“Hoy por ti y mañana por mí. Da igual el color”
Una familia humilde de Arguineguín proporciona comida y ropa y ayuda a construir un hogar a cuatro jóvenes senegaleses que llegaron en cayuco
En casa de Alicia Trujillo Silva, una mujer de 49 años nacida y criada entre las redes del puerto grancanario de Arguineguín, no sobra comida. Ni ropa. Mucho menos dinero. Su marido es un pescador sin faena, una de sus hijas vive de un subsidio de 330 euros por su bebé y ella saca algo cosiendo artes de pescar. “No somos humildes, es que somos pobres. Comemos porque me ayuda la gente del puerto que me da pescado”, ilustra Trujillo. Pero la familia ha visto muy cerca el drama migratorio que se ha vivido en su pueblo, donde se han llegado a hacinar 2.600 migrantes en el muelle y, movida por una empatía arrolladora, se ha empeñado en mejorar la vida de cuatro senegaleses.

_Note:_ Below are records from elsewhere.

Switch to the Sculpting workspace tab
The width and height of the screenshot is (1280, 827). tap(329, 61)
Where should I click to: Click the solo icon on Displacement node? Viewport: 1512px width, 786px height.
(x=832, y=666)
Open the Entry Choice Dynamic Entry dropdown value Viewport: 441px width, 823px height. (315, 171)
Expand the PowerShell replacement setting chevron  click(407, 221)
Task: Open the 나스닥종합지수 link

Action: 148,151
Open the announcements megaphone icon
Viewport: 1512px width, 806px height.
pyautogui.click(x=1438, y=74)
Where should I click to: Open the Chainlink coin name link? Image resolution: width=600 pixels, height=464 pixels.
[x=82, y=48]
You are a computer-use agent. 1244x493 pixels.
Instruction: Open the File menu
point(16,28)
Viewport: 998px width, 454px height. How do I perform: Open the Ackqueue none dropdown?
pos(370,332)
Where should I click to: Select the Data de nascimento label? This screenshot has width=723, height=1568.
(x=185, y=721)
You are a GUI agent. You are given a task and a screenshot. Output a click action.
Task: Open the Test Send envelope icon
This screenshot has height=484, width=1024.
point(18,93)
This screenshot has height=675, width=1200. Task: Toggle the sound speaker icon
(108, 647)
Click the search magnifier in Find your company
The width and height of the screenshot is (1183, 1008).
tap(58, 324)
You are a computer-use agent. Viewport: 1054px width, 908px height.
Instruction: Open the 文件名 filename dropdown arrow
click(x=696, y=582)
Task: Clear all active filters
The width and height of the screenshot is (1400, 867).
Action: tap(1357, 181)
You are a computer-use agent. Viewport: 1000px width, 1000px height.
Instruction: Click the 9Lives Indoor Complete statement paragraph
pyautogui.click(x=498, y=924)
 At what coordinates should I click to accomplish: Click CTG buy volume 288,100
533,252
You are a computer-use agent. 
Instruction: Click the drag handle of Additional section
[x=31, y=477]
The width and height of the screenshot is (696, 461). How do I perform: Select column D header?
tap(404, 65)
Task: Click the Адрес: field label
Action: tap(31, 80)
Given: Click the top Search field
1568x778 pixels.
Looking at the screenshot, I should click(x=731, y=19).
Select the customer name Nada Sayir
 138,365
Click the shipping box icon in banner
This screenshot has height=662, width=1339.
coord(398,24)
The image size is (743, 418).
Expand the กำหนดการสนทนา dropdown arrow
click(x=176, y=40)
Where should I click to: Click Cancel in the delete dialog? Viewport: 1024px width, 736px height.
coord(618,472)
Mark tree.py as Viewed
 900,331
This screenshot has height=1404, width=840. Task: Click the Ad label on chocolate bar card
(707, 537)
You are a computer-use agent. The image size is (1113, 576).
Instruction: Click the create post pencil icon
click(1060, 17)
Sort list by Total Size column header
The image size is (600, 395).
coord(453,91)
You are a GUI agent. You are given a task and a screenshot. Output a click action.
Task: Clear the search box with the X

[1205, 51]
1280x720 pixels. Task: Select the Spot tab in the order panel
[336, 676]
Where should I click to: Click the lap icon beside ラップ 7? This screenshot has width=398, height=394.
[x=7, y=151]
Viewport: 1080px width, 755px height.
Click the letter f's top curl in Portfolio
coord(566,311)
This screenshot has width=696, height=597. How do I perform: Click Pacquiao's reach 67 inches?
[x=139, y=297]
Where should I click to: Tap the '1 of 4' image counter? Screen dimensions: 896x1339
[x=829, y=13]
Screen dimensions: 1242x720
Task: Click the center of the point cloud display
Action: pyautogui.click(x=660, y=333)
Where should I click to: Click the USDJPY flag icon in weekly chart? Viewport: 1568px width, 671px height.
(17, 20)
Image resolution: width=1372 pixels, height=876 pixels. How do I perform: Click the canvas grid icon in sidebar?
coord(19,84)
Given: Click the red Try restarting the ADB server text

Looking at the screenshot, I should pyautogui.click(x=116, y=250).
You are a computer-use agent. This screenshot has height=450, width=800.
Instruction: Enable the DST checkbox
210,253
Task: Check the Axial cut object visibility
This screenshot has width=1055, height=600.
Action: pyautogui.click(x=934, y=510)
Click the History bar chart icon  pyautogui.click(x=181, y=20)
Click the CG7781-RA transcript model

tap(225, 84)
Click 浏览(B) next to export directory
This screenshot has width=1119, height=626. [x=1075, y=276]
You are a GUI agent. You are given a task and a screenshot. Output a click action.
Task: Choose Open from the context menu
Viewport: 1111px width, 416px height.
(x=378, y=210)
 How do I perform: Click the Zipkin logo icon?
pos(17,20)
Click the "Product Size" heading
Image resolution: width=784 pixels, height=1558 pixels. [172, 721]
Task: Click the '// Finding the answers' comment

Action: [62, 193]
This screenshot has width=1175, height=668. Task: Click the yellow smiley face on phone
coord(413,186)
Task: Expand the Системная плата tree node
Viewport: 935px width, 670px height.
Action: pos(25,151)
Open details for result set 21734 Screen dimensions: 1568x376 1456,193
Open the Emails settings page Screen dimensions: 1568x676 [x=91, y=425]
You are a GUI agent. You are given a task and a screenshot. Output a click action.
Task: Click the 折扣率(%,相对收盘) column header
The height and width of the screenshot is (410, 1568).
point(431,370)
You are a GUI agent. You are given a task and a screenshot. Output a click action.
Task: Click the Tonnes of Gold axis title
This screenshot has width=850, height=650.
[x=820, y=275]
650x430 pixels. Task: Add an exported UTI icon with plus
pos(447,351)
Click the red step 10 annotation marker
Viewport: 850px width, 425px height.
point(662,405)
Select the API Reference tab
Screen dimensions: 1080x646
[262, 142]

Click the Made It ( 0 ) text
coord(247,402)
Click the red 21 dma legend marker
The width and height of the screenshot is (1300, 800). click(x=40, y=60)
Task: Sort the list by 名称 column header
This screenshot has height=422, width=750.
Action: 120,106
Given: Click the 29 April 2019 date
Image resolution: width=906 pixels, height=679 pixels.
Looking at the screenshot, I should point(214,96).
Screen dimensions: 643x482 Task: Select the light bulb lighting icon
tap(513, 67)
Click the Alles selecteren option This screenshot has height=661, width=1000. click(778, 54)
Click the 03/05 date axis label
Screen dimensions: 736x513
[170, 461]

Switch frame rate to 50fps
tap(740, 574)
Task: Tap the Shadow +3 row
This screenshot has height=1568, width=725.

Los chicos, de entre 19 y 24 años, estaban acogidos en un hotel del pueblo, pero cuentan que pasaban hambre, que no tenían ropa de abrigo y que arrastraban problemas de convivencia con los marroquíes. Son quejas comunes en algunos de los hoteles que acogen a migrantes en las islas. El grupo decidió marcharse del complejo turístico hace una semana y se quedó en la calle. “Teníamos bastantes problemas en el hotel”, cuenta Mamadou Niang, de 24 años, pescador en la costa de Mbour, uno de los principales puntos de partida de los cayucos desde Senegal. Los cuatro llegaron en octubre a Arguineguín tras siete días en el mar.
“Los conocíamos de verlos por ahí. Al principio, cuando estaban en el hotel, les dábamos ropa y comida, todo lo que les hacía falta, porque no tenían ni desodorante ni champú”, cuenta África, la hija de Trujillo. “Ahora les estamos construyendo un hogar”.
El hogar es una parcela que el vecino de un poblado chabolista les ha cedido y donde la familia de Trujillo ha montado una tienda de campaña, un baño químico, un generador, una toma de electricidad, un hornillo y una ducha artesanal. Hay hasta protectores de bombillas fabricados con garrafas de plástico de cinco litros.
Los Trujillo no están solos, porque a la faena se ha unido una cuadrilla de manitas: su yerno, el músico desempleado Gabriel Santana; su consuegro, Víctor Manuel, un albañil en paro; y su consuegra, el ama de casa Manola Hernández. “Nena, yo soy madre, tengo cuatro hijos y dos nietos, y como madre que soy cuando les veo cómo vienen cambaítos del frío me toca demasiado el corazón”, sentencia Trujillo. “Hoy por ti y mañana por mí. Da igual el color de la piel”, añade la otra matriarca que observa el trajín.
La misión de estas dos familias no sería posible sin la solidaridad de otros trujillo que nutren de comida, ropa y enseres al proyecto vecinal de alimentos de Mogán Nabohjelpen, una organización que atiende a familias locales con necesidades y cada vez más migrantes que, aun estando en los hoteles, dicen no tener mantas, ropa y comida suficientes. De esa organización saca Trujillo todo lo que ella no puede darles. “Yo tengo necesidad y no la pido para mí, la pido para que ellos coman. Son personas que lo necesitan. Su familia, que no me conoce de nada, me ha llamado agradeciéndome. Si ves el poblado donde vivían se te cae el alma a los pies”, dice ya con los ojos húmedos.
Solo dos de los chicos hablan francés, los otros apenas wolof, y es una experiencia reveladora verlos a todos comunicarse y entenderse. Ni siquiera el traductor de Google tiene el wolof entre más de 100 idiomas, pero África ya se ha apañado para bajarse una aplicación que traduce el idioma materno de los chavales. “Estamos muy contentos”, celebra Niang. “Con ellos cerca, sé que estaremos bien”.